#### ASSIGNED TASK:
Where a line holds the word "computer", copy it from the records.

#### GIVEN DATA:
_____

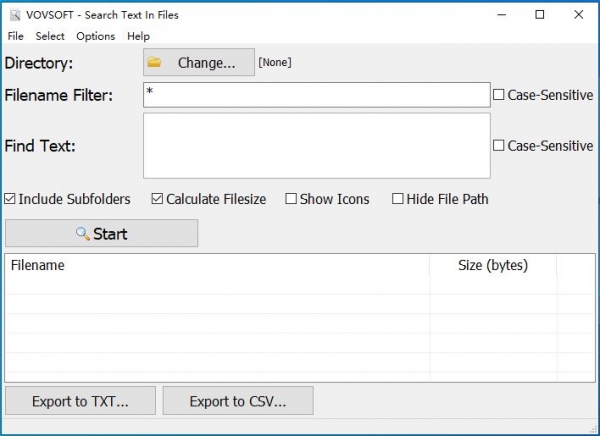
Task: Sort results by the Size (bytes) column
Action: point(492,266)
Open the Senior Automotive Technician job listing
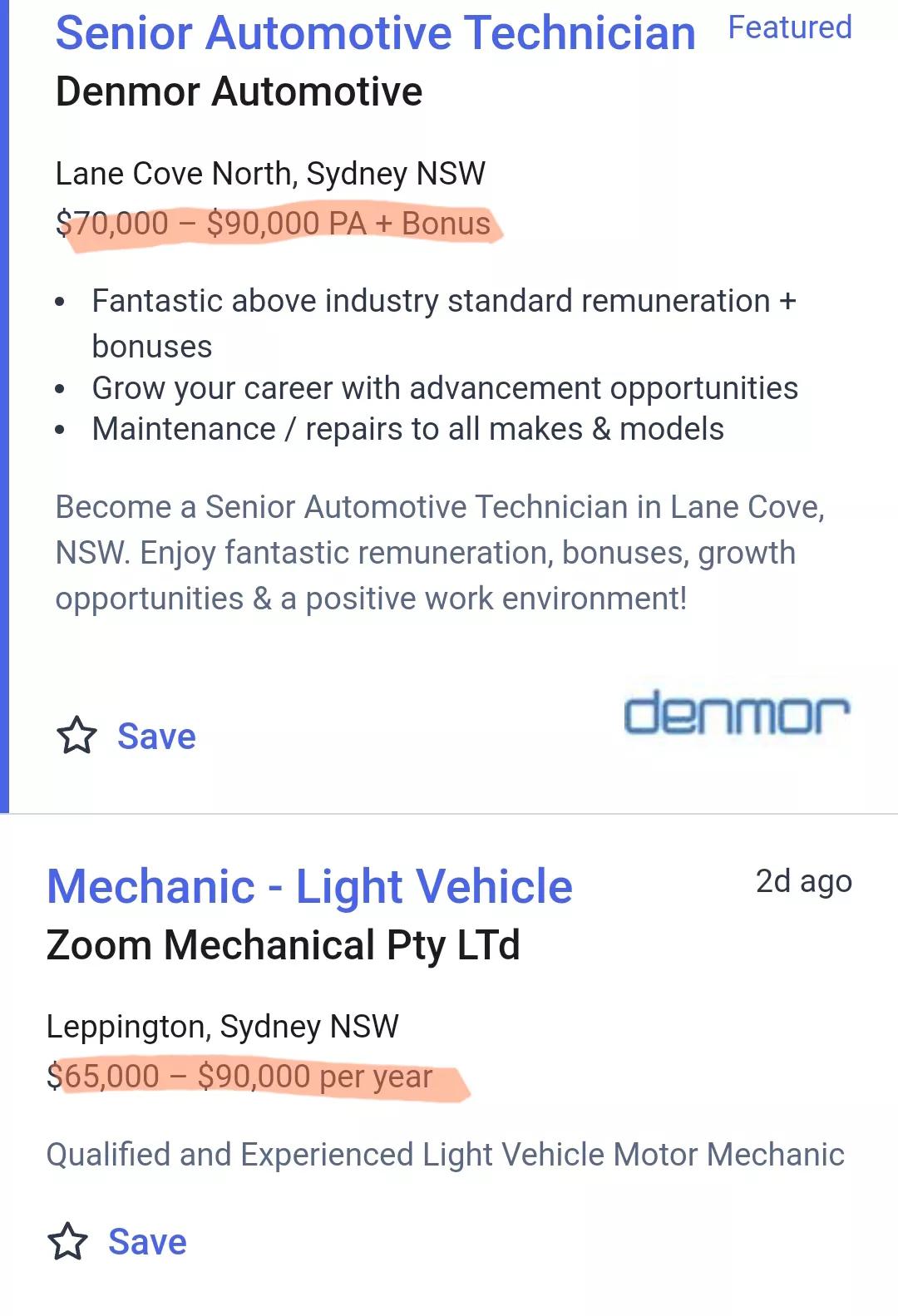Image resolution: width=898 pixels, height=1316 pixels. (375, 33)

_____

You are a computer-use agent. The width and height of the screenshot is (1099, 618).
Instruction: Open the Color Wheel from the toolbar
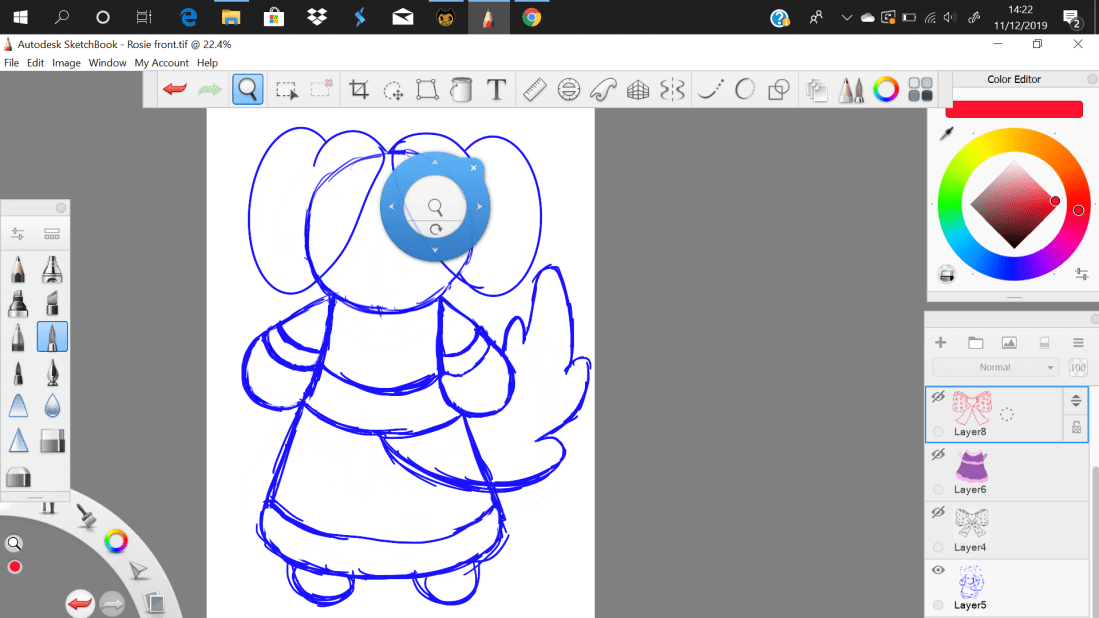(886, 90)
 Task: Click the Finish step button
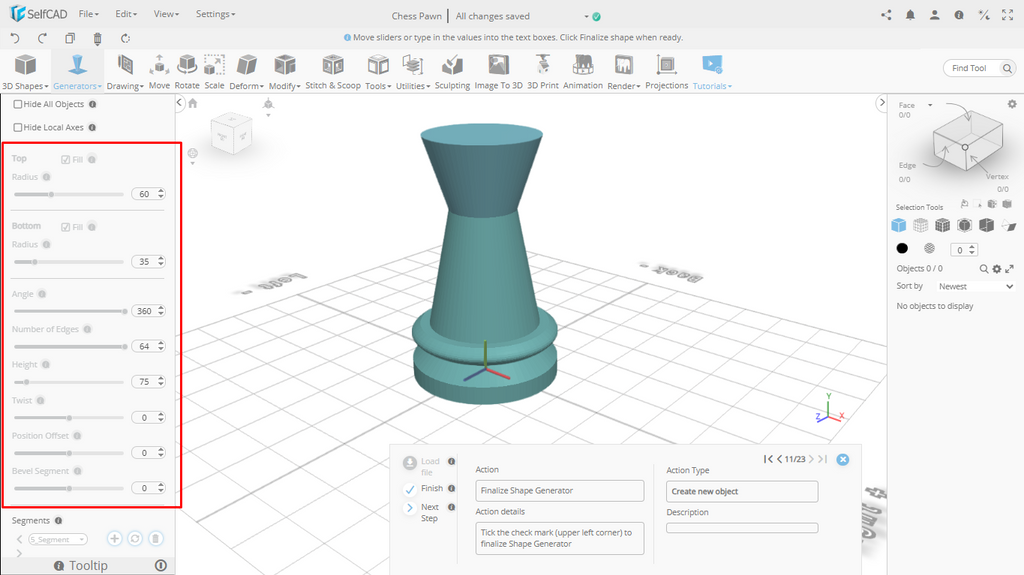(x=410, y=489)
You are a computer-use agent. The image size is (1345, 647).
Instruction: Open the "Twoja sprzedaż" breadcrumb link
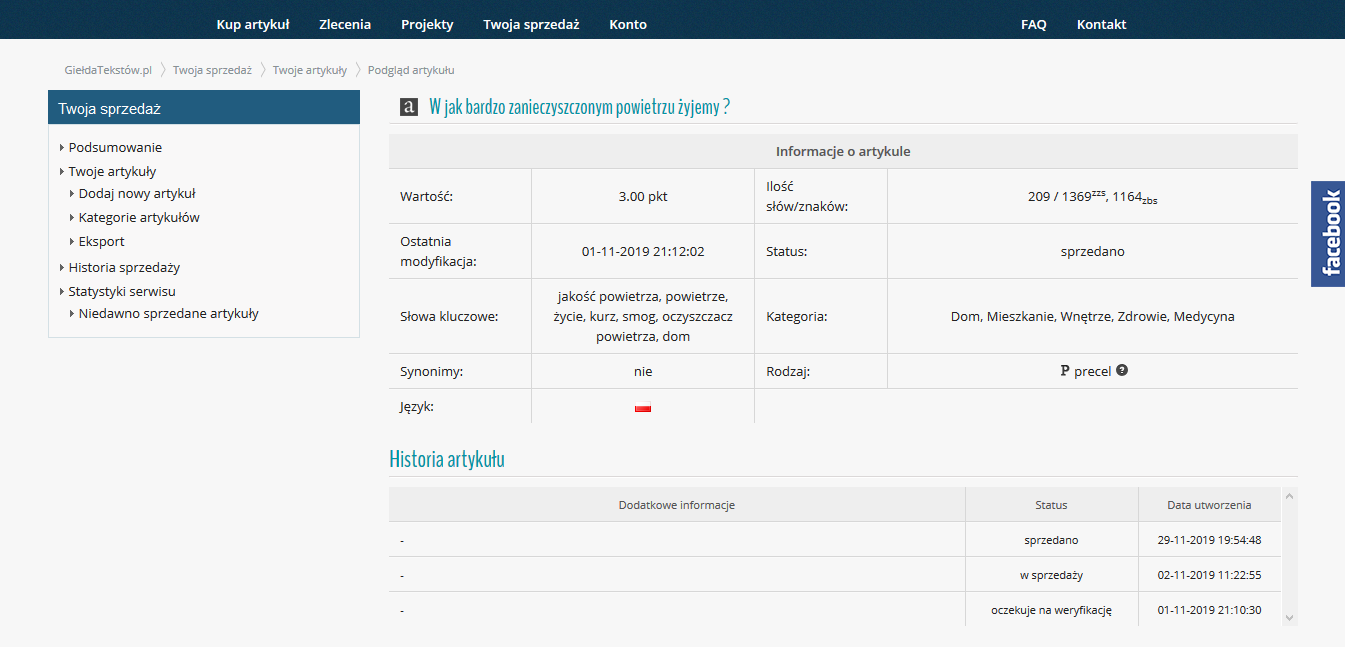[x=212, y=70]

_____

#### TASK ANSWER:
You are a computer-use agent. The width and height of the screenshot is (1099, 618).
You are a computer-use agent. The image size is (1345, 647).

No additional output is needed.